Don't think too much about it, if it's such a small table ;-)


  I have different methods and am considering:  


  1. Do a GROUP BY or Distinct on the source of a INSERT/SELECT. This of course will require the sorting and redistribution and aggregation (ARSA).  


As Teradata optimizes GROUP BY and DISTINCT totaly different, there's a rule of thumb: If the number of rows/value is large, GROUP BY is faster, because duplicates are eliminated locally *before* redistribution. If the number of rows/value is small, DISTINCT is faster.

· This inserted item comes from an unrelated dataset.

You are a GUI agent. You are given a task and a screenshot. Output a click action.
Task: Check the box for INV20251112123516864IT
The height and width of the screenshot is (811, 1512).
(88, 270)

e.g. 10,000,000 rows, 100 AMPs

50 values, 200,000 rows/value
DISTINCT: 10,000,000 rows redistributed to 50 AMPs (large spool), then
sorted eliminating duplicate rows.
GROUP BY: 100,000 rows/AMP locally aggregated and reduced to 50
rows/AMP, 50*100 = 5000 rows redistributed to 50 AMPs (small spool) and
aggregated again.

500,000 values, 20 rows/value
DISTINCT: 10,000,000 rows redistributed to 100 AMPs (large spool), then
sorted eliminating duplicate rows.
GROUP BY: 100,000 rows/AMP locally aggregated, but there's probably only
1 row/value on each AMP, so it's almost useless. 100,000*100 =
10,000,000 rows redistributed to all AMPs (large spool) and aggregated
again.

10,000 values, 1,000 rows/value
DISTINCT: 10,000,000 rows redistributed to 100 AMPs (large spool), then
sorted eliminating duplicate rows.
GROUP BY: 100,000 rows/AMP locally aggregated and reduced to 10,000
rows/AMP, but aggregate cache (~100KB) will overflow and there will be a
second local aggregation, 10,000*100 = 1,000,000 rows redistributed to
all AMPs (medium spool) and aggregated again.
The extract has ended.